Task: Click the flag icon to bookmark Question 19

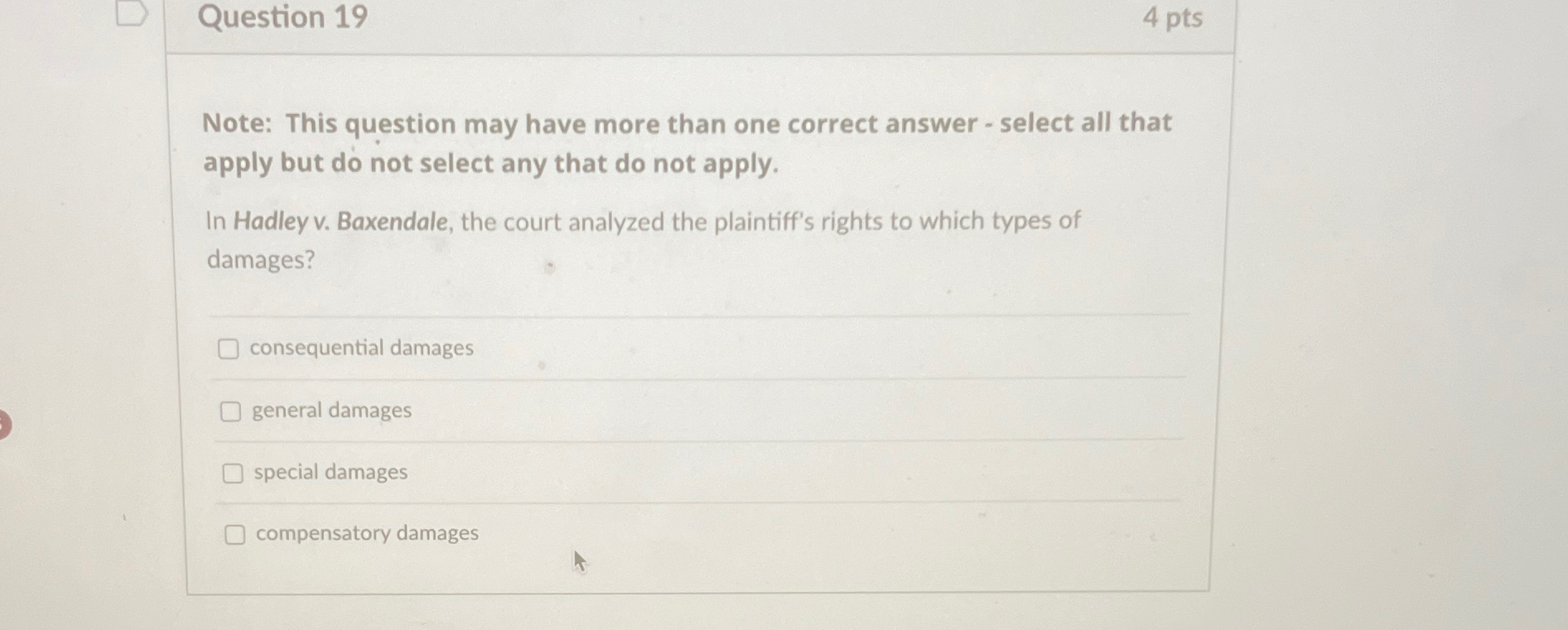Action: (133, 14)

---*---

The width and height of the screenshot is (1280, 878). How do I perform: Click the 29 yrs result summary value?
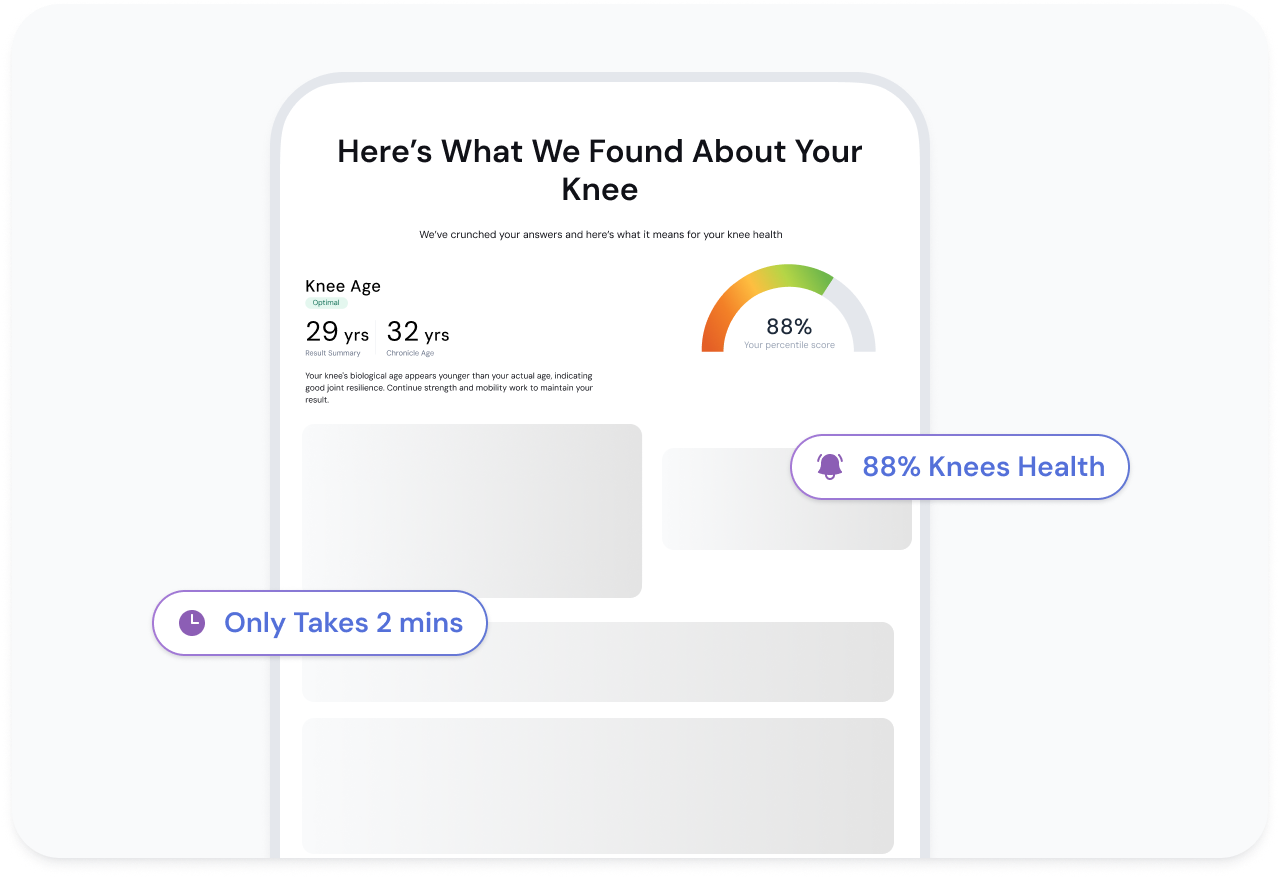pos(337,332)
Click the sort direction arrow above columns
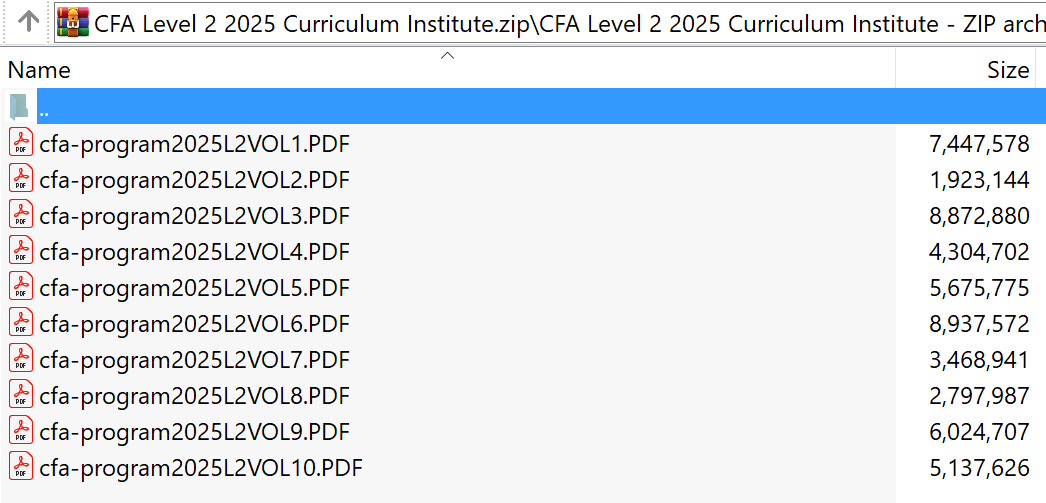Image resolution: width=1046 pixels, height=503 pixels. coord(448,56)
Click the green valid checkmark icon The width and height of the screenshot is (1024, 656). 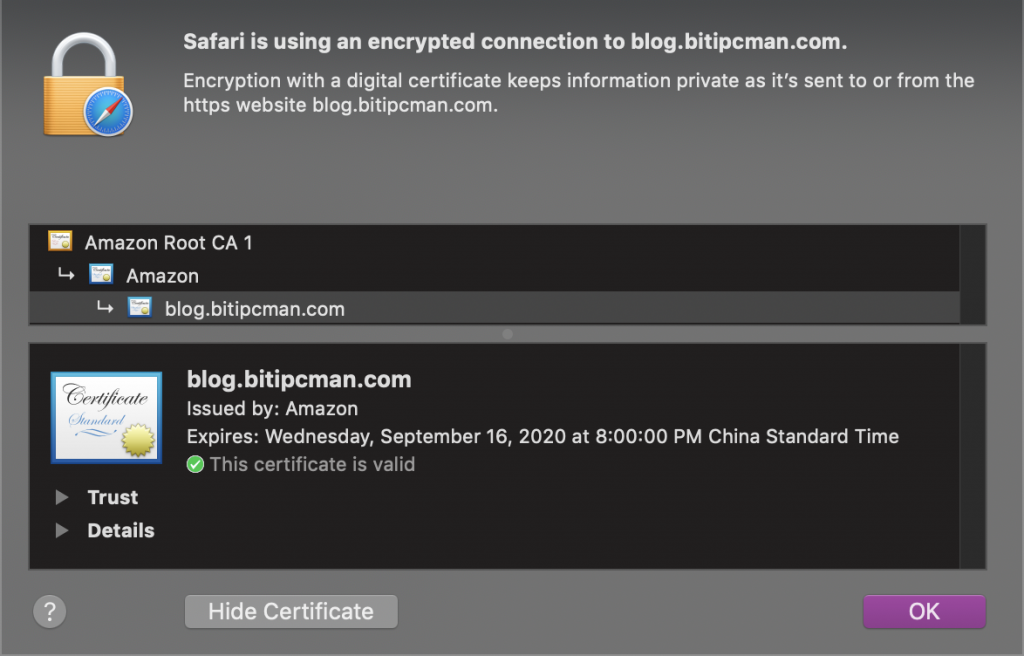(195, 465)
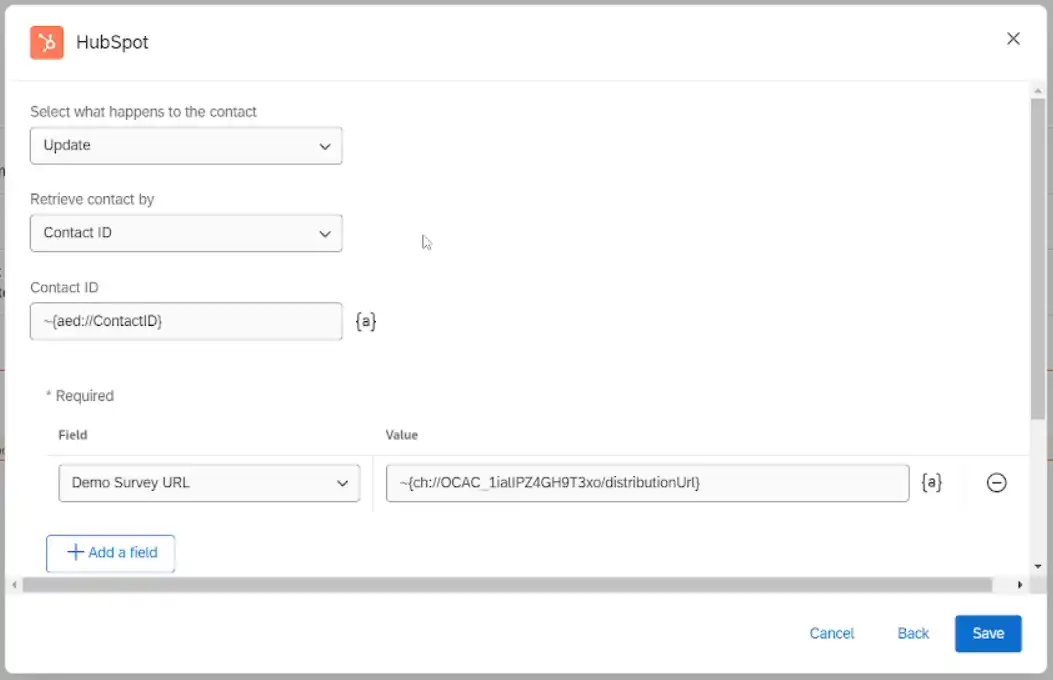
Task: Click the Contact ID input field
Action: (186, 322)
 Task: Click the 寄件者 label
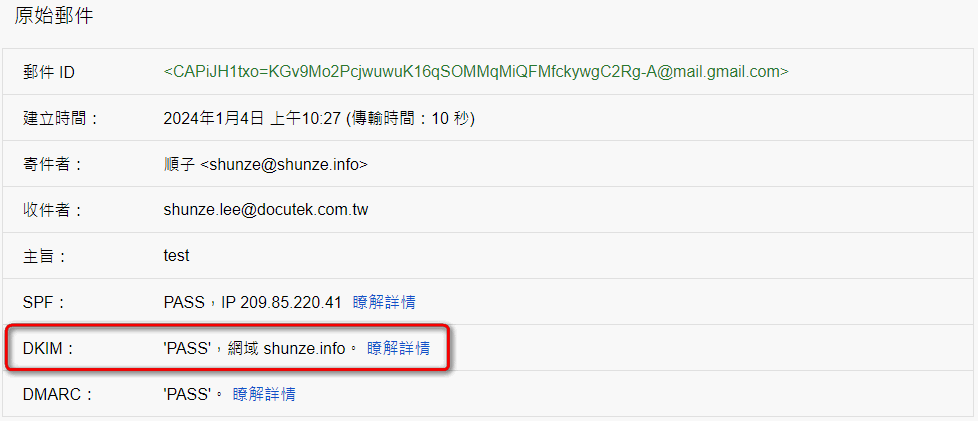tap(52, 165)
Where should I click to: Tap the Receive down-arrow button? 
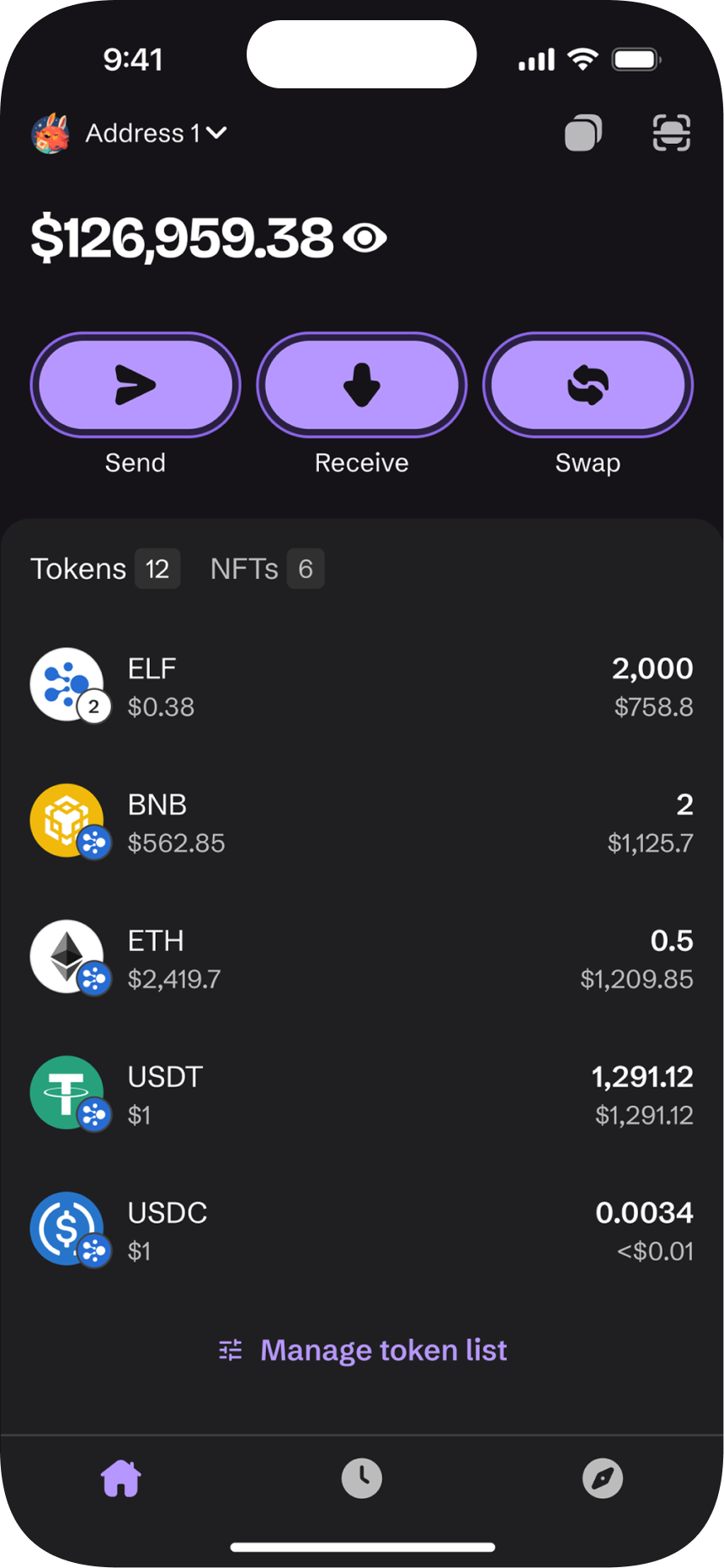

---*---

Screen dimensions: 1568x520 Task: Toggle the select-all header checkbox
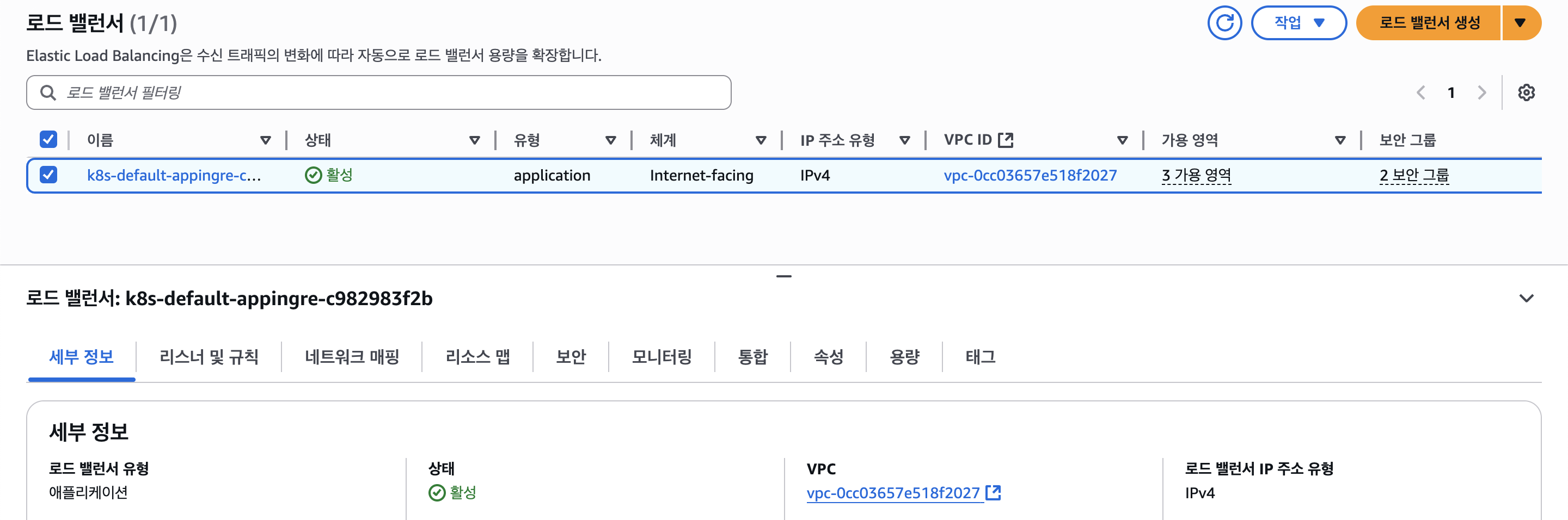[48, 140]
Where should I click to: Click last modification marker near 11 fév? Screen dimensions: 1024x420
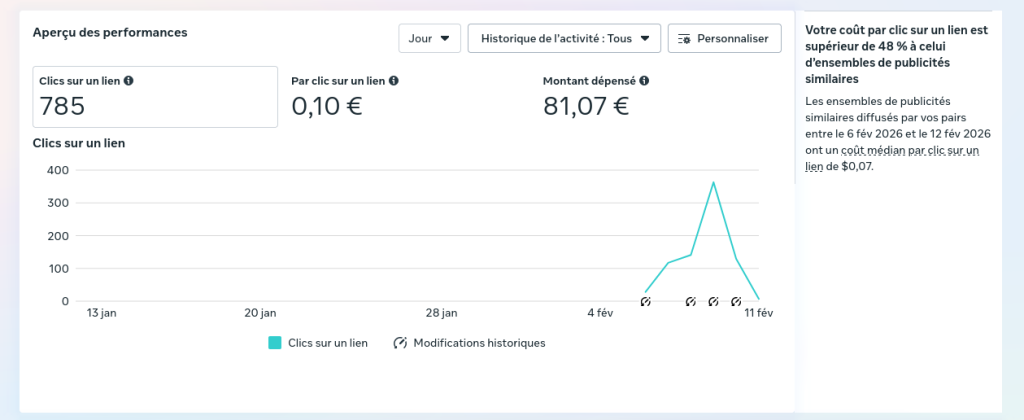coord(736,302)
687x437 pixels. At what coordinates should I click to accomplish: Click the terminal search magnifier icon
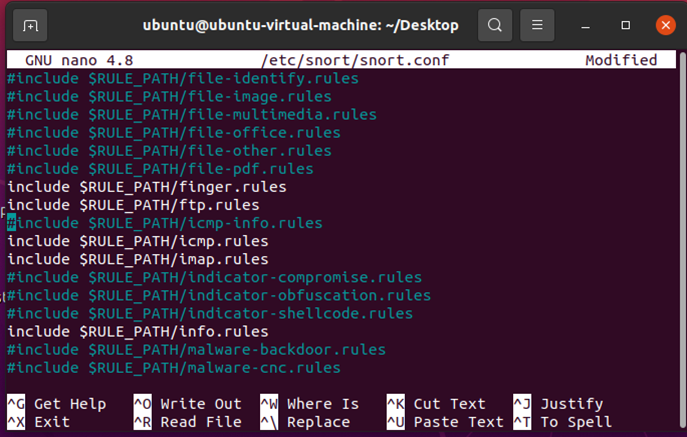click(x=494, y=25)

---*---

Problem to solve = What's needed is an exact copy of the records above from the line containing "Task: Click the 寄件者 label" down to the line containing "Where should I click to: Tap", both included, without any pictures.

Result for this exercise =
 Task: Click the 寄件者 label
tap(52, 165)
Where should I click to: Tap the Receive down-arrow button? 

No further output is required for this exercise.